● **EXERCISE INSTRUCTIONS**:
Recast the records as a two-column CSV with the header request,answer. Write one row per request, each field quoted and with line breaks turned into spaces. Begin at the start of the records and stop after the line that contains "This screenshot has width=747, height=486.", leaving the pictures out.

[START SUPPLIED DATA]

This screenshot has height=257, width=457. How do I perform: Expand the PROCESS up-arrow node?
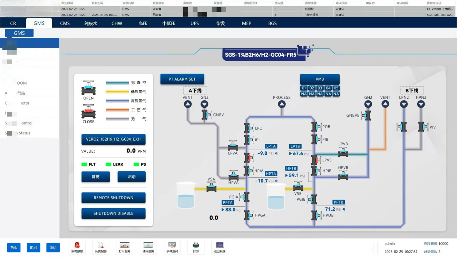click(x=282, y=104)
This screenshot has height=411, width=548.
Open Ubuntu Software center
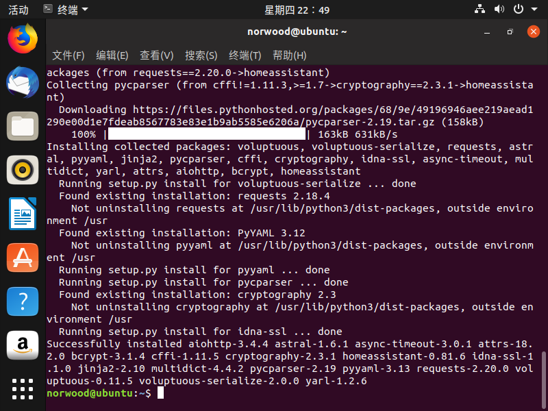click(23, 258)
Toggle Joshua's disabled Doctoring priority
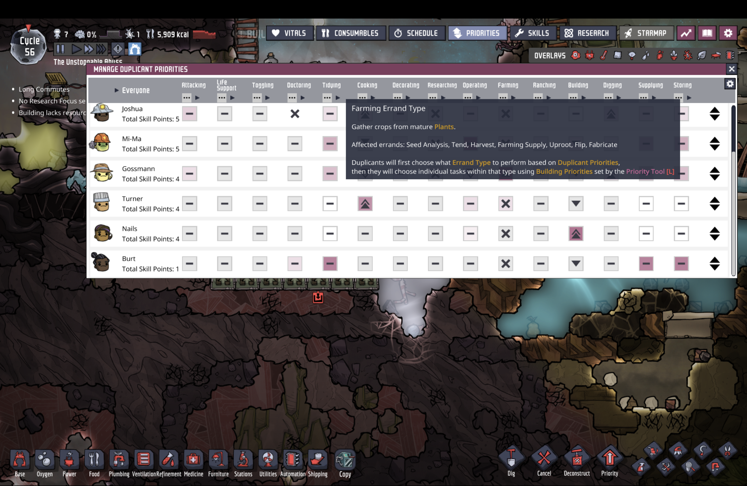This screenshot has width=747, height=486. [295, 114]
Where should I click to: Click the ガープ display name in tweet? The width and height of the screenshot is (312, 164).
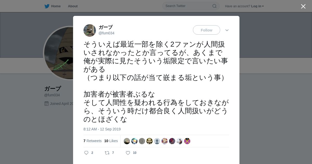click(x=106, y=27)
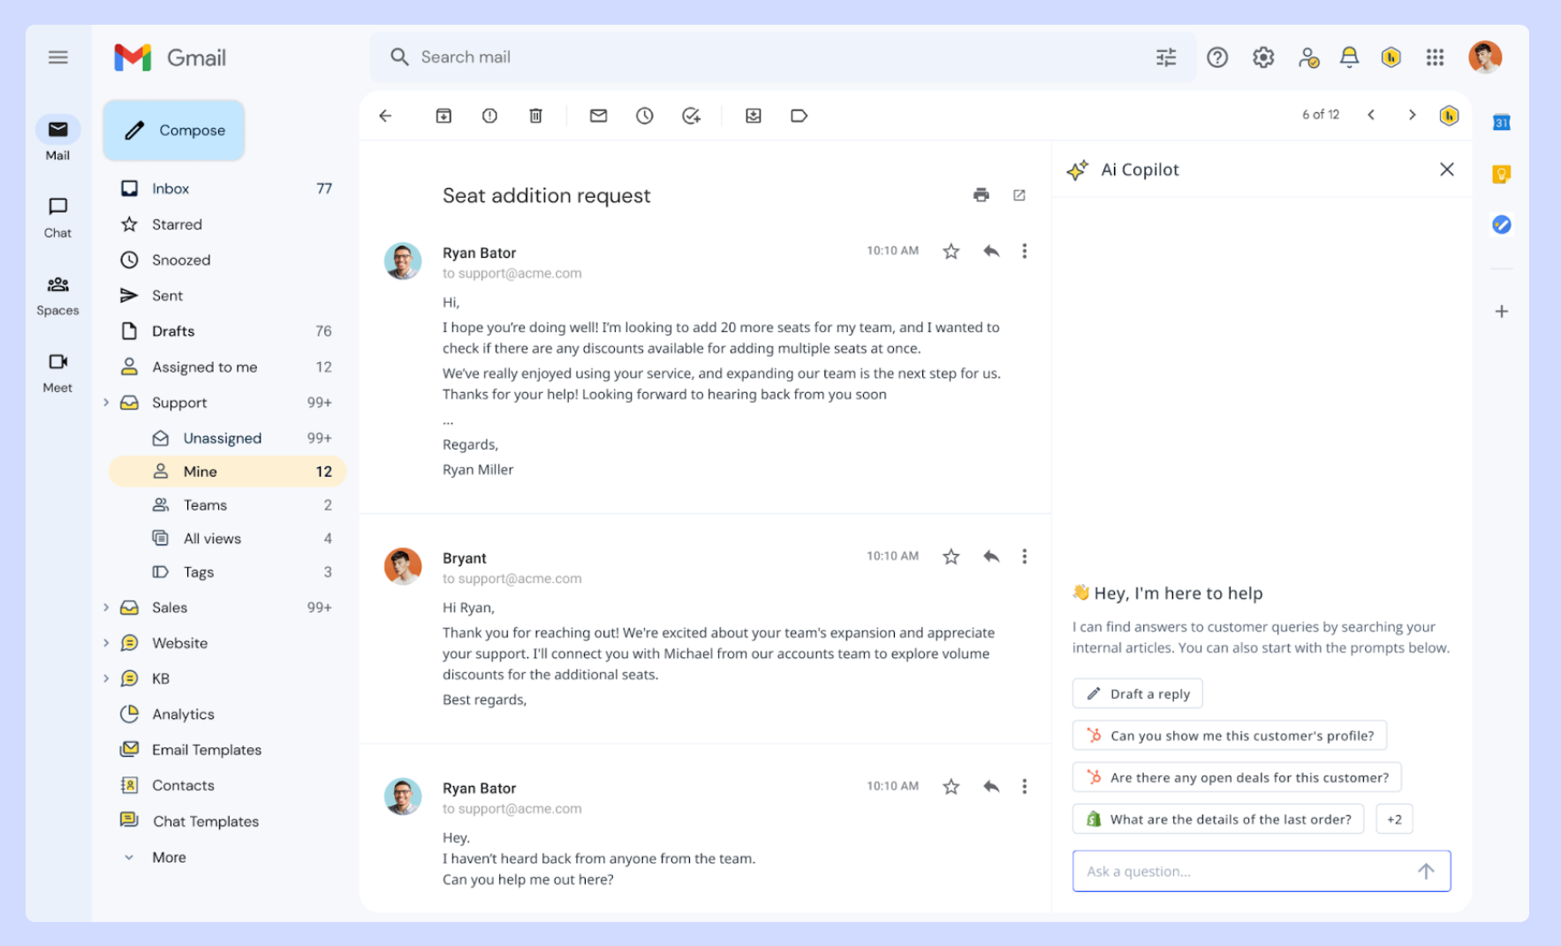
Task: Click the search filter options icon
Action: point(1165,57)
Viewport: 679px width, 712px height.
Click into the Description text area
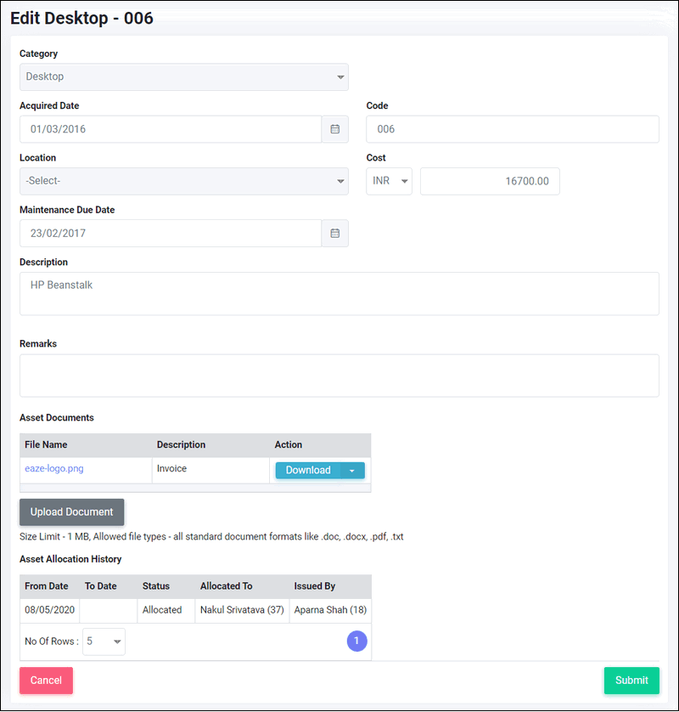coord(340,294)
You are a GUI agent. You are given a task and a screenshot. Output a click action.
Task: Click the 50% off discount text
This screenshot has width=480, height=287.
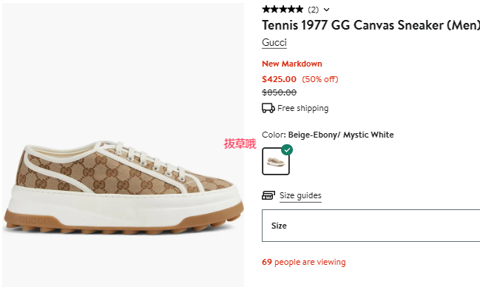pos(320,79)
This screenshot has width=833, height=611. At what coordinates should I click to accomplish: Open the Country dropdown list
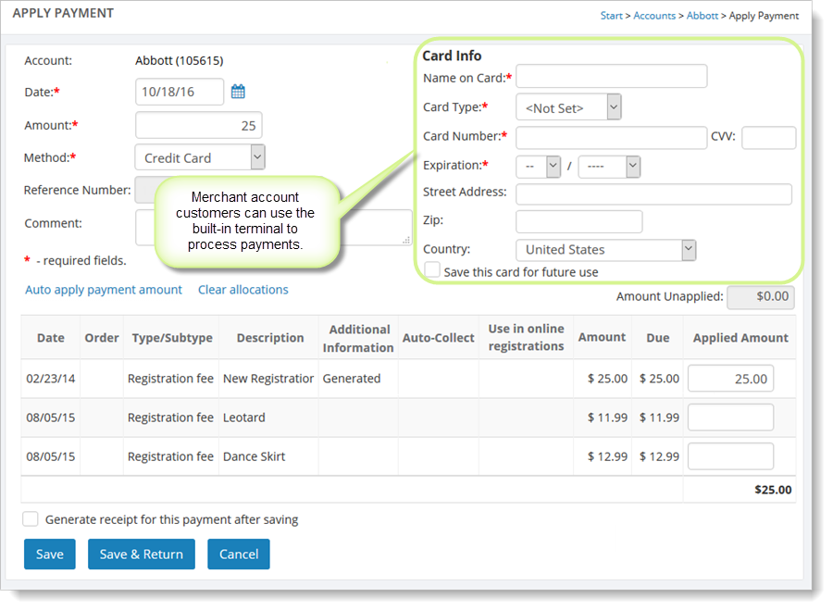(x=605, y=250)
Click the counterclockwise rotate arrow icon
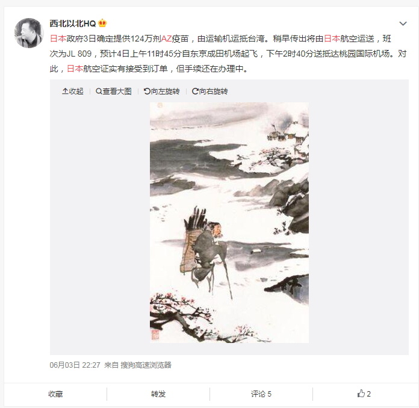 (x=147, y=91)
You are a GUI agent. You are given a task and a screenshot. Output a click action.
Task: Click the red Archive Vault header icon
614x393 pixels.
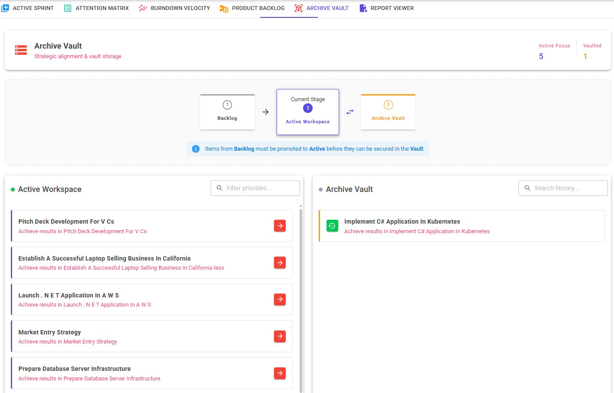[x=21, y=50]

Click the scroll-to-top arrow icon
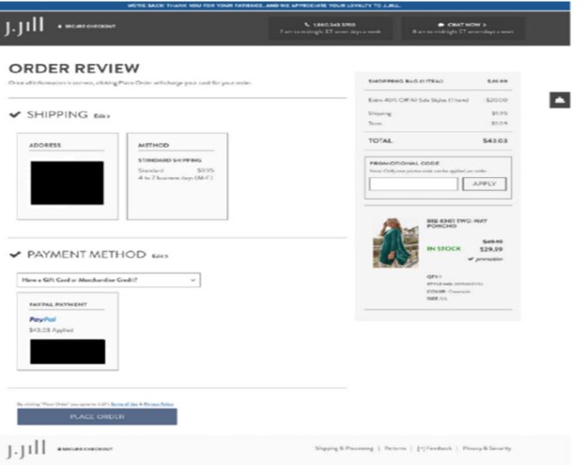coord(559,100)
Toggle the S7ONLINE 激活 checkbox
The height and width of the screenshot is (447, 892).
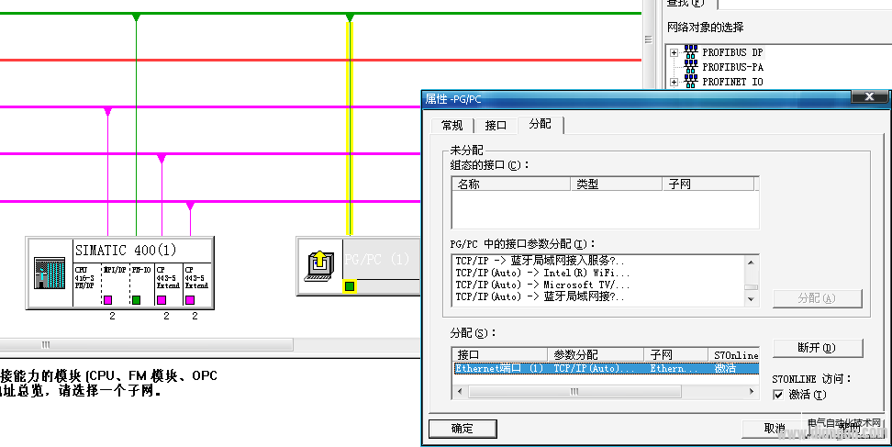coord(778,395)
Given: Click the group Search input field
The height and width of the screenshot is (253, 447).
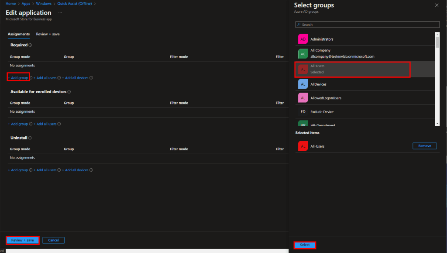Looking at the screenshot, I should 367,25.
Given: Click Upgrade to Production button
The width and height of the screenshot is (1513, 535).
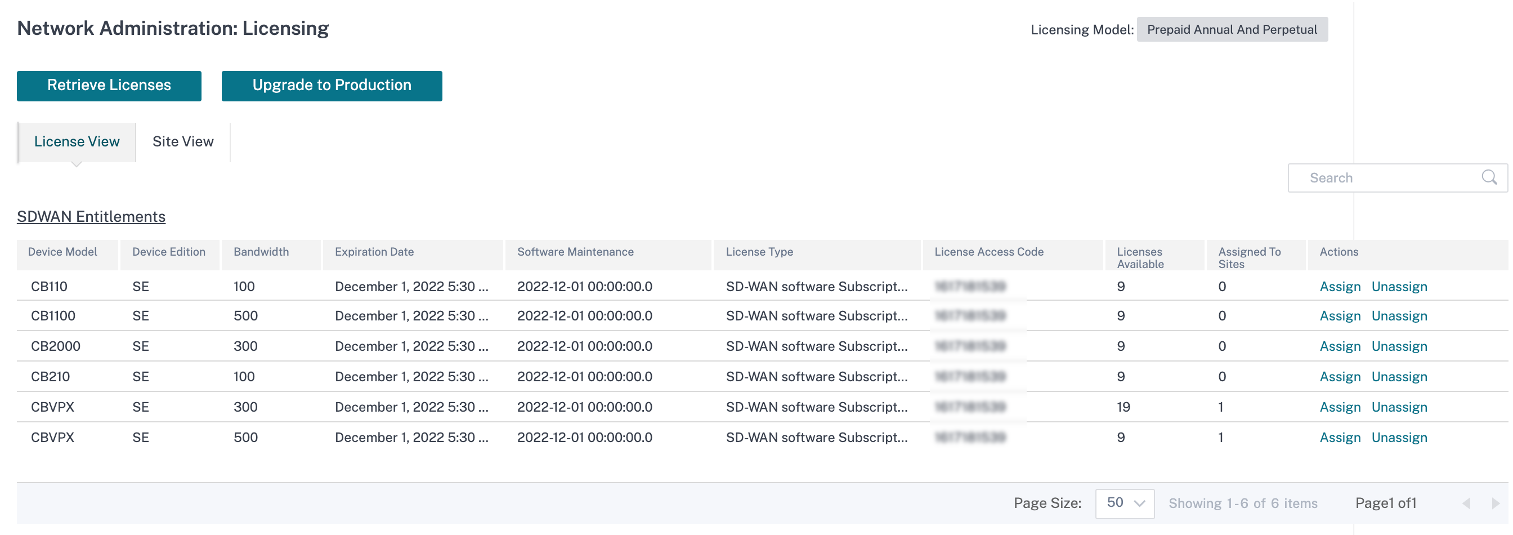Looking at the screenshot, I should 331,86.
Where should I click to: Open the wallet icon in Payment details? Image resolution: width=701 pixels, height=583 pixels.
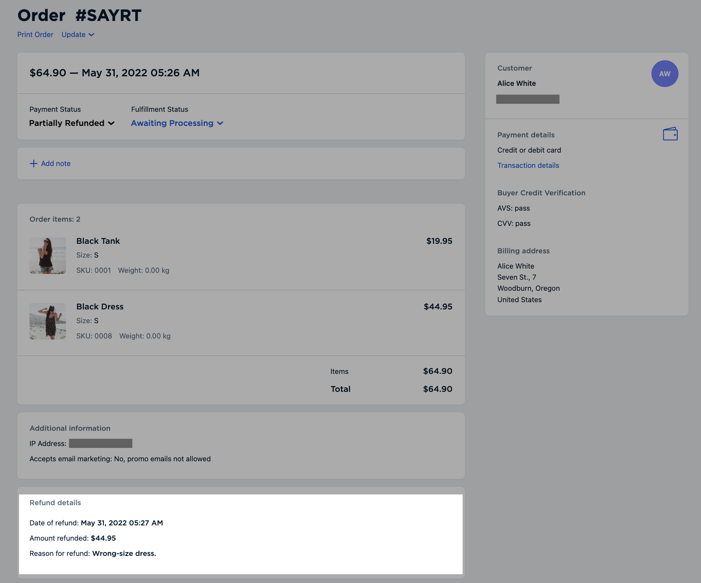[670, 134]
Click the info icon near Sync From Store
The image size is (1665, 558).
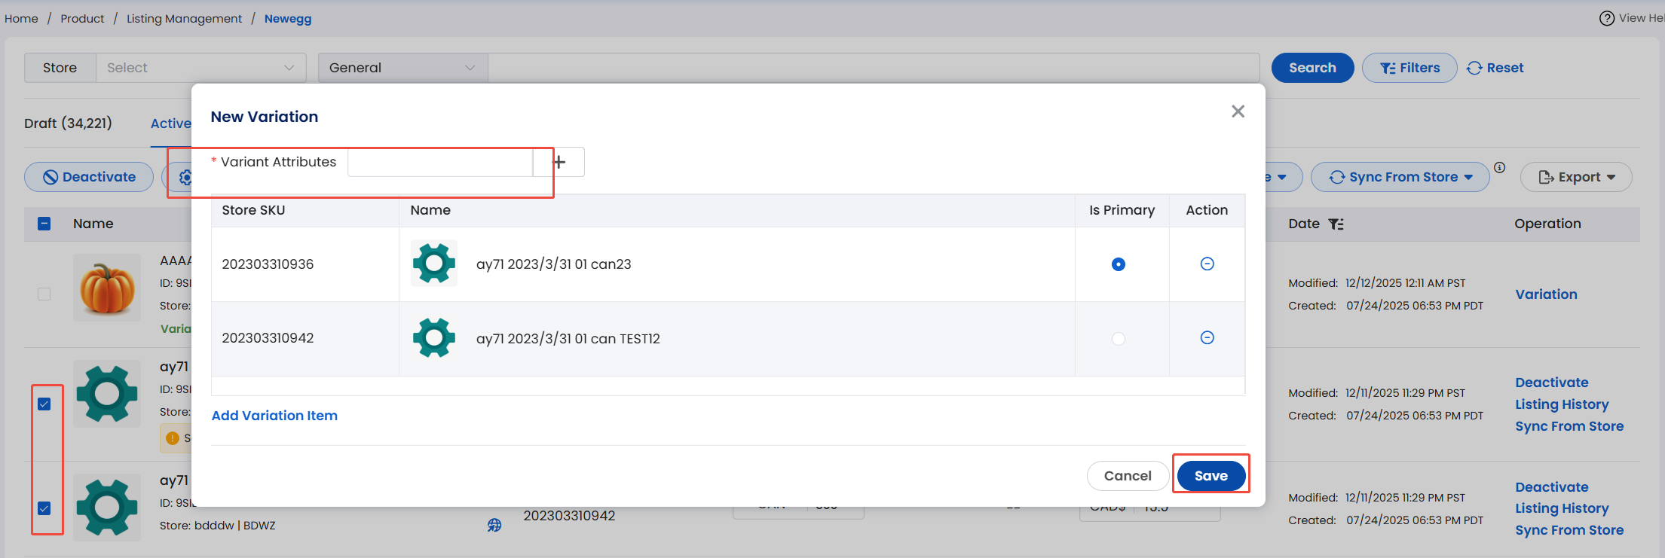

[END SUPPLIED DATA]

● **RESPONSE TO THE EXERCISE**:
request,answer
"This screenshot has height=257, width=457. How do I perform: Expand the PROCESS up-arrow node?","click(x=282, y=104)"
"This screenshot has height=411, width=548. Open Ubuntu Software center","click(23, 258)"
"Toggle Joshua's disabled Doctoring priority","This screenshot has width=747, height=486. [295, 114]"